TASK PROMPT
Give again, word for word, each line of the data from the first through the one containing "Viewport: 432px width, 241px height.". Pictures stay out.

DATA FOR ANALYSIS below:

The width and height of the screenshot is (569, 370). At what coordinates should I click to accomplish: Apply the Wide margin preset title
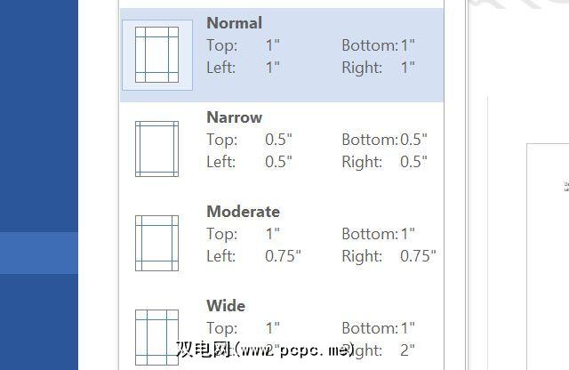click(226, 306)
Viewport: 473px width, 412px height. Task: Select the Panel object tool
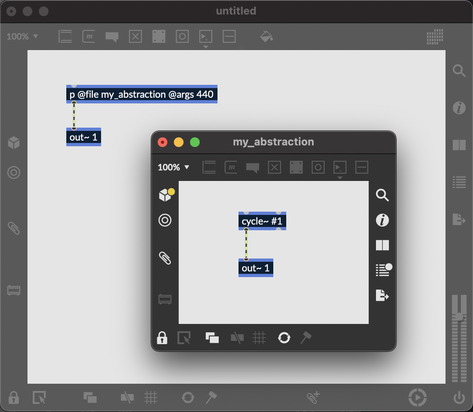pyautogui.click(x=158, y=36)
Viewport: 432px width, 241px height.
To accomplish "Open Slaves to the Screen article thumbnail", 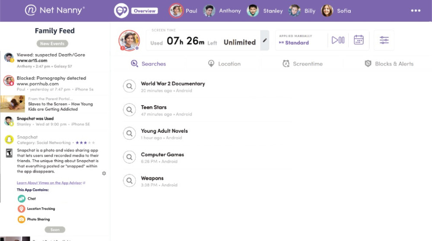I will 13,104.
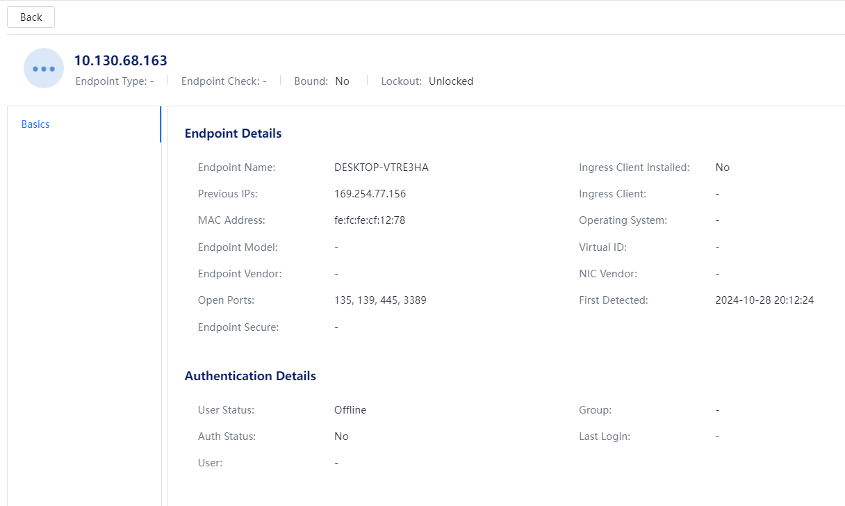Click the Ingress Client Installed label
The height and width of the screenshot is (506, 845).
pyautogui.click(x=634, y=168)
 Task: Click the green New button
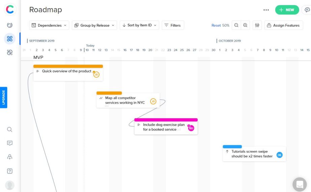[287, 10]
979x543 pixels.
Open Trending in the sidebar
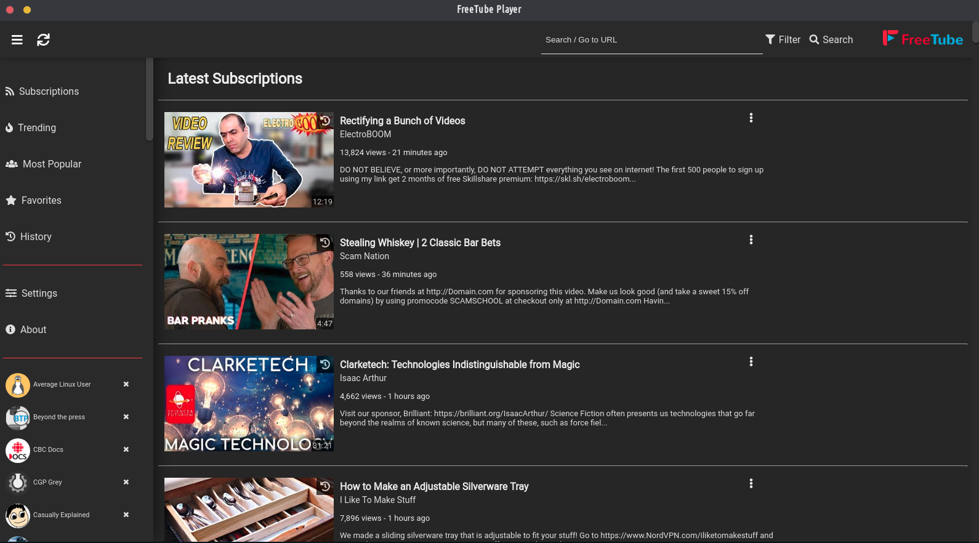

End of DATA FOR ANALYSIS.

RESULT OF THIS TASK
The width and height of the screenshot is (569, 370). At what coordinates should I click to accomplish: Apply the Wide margin preset title
click(226, 306)
Viewport: 473px width, 412px height. Task: Select the Panel object tool
pyautogui.click(x=158, y=36)
Viewport: 432px width, 241px height.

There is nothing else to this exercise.